## Try it
Copy all lines below that use the word "computer".

## Data excerpts

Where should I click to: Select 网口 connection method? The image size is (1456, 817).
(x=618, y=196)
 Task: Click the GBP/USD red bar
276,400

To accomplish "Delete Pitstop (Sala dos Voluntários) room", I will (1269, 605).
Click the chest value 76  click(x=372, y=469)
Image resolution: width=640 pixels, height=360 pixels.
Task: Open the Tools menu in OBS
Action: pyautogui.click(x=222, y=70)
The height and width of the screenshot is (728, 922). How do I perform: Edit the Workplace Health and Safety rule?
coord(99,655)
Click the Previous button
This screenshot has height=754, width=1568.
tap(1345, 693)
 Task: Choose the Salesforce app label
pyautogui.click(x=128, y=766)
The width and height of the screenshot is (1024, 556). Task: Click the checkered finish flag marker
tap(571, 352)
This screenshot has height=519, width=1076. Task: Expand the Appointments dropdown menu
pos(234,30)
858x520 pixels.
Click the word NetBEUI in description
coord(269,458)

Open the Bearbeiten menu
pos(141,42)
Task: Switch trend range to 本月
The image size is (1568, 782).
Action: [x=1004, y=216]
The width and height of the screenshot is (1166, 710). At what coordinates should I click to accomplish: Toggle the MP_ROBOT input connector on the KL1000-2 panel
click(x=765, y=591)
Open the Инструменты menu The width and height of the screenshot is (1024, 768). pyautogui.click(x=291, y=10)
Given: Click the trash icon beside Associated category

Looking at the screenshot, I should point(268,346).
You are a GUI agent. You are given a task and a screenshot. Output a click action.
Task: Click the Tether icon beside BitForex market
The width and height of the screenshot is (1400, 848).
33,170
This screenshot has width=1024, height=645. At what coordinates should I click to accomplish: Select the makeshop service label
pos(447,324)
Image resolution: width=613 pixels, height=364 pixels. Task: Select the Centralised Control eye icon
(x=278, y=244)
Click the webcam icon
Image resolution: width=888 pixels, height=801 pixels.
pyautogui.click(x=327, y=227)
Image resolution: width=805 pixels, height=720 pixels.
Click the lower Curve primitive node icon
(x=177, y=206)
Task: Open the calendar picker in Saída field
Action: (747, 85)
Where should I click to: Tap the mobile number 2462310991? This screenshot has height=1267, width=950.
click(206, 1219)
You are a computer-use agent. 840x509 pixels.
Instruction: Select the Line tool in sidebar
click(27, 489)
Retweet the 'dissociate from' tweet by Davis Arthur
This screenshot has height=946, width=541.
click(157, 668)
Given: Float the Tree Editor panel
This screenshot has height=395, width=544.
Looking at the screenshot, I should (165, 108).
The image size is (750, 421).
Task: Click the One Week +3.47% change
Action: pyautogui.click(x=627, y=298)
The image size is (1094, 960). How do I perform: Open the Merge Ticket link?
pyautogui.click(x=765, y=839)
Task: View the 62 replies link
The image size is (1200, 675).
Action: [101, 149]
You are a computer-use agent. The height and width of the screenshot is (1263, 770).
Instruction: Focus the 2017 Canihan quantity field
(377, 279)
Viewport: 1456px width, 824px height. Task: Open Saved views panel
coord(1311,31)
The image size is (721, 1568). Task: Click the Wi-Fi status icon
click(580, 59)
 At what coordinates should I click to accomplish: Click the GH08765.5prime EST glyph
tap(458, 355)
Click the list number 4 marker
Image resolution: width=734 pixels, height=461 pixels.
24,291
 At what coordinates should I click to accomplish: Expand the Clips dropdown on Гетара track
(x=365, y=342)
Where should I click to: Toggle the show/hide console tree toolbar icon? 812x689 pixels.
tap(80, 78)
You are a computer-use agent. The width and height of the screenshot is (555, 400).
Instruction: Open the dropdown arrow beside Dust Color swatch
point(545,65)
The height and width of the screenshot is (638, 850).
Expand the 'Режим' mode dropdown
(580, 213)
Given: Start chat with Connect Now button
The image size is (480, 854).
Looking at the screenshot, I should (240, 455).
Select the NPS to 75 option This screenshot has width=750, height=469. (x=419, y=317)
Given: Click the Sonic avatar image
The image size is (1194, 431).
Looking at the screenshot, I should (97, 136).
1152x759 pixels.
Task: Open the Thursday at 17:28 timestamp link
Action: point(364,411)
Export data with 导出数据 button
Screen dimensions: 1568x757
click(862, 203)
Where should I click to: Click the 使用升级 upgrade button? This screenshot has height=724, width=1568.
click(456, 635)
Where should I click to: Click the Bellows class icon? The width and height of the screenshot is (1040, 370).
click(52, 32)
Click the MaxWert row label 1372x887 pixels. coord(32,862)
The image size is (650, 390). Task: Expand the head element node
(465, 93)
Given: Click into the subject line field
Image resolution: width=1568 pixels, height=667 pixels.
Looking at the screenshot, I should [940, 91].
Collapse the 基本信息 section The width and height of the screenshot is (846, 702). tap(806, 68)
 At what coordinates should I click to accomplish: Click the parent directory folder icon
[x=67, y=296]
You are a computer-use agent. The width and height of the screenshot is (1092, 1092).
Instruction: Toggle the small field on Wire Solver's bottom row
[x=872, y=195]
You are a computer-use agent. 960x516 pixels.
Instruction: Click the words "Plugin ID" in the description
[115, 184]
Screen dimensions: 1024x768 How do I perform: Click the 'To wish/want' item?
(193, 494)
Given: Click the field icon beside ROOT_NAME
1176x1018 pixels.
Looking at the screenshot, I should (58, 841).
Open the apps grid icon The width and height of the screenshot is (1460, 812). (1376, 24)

## Finished exercise
You are a computer-use agent. 840x509 pixels.
You are a computer-use agent. The height and width of the screenshot is (1263, 770).
You are a computer-use agent. The width and height of the screenshot is (555, 400).
You are a computer-use agent. The width and height of the screenshot is (1092, 1092).
You are a computer-use agent. 960x516 pixels.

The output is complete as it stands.